The types of CDL driver jobs can be simply broken down into 3 different types of work for on-road driving.
- City (Local)
- Regional (mix of city/highway)
Truck drivers usually have very individual, distinct preferences for a particular type of driving job, as all three types of work are quite different from the other.
It pays to know what type of trucking you’re interested in before getting involved, so there are no surprises.
We at Smart Trucking, highly recommend potential and new truck drivers take a serious look at their home time and financial needs before choosing the type of trucking that best suits their needs…..all types of driving jobs are NOT created equally
1. City Driving/Local CDL Driver Jobs – Expectations
Just as it says….these truck driving jobs include making deliveries in an urban area. City driving/local driving work normally involves driving a day cab truck, doing multiple pick-ups and deliveries within the limits of a large city.
Probably the greatest advantages to this type of trucking, is that it usually pays by the hour, rather than the mile. Nowadays, with electronic on board recorders, an hourly rate driving job, can be much more lucrative, than a mileage rate job.
The driver can ho home every night after their shift.
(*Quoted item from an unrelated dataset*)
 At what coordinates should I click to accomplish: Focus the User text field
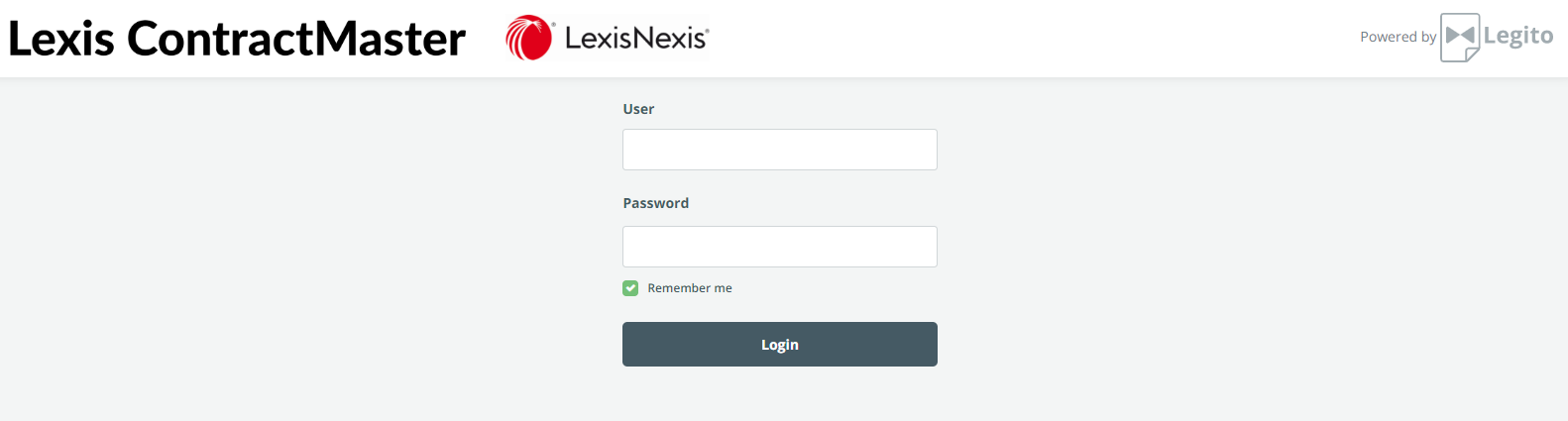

Most city work is done in daylight hours, as most shipping and receiving departments of businesses only work in those hours.
This type of trucking these days is the best paying type of trucking one can do, because the employer can’t take advantage of the driver by shorting them on miles driven.
City work is sometimes often offered with some type of retirement plan, unlike most regional work and unlike virtually all highway or long haul trucking jobs.
City driving however is not without it’s downside.
Driving in traffic all day and multiple backings and constant interaction with shippers, receivers, dock workers and other trucks can be quite stressful. There’s no relaxing behind the wheel and enjoying the drive with this type of work. However, for some truckers, the perks and pay, outweigh driving in congested traffic from day to day.
2. Highway Driving
New drivers, take note: Over the road trucking isn’t ‘just a job’, but it’s a unique lifestyle, like no other.
Highway or long haul CDL driver jobs can be quite enjoyable and even relaxing at times, for some drivers. Interaction with others is at a bare minimum. It can also be a great opportunity to see the country, great choice for young single drivers.
Most days, a long haul driver can determine when he starts and finishes his work day and only needs to fight traffic when driving in a big city, usually making a pick-up or delivering a load.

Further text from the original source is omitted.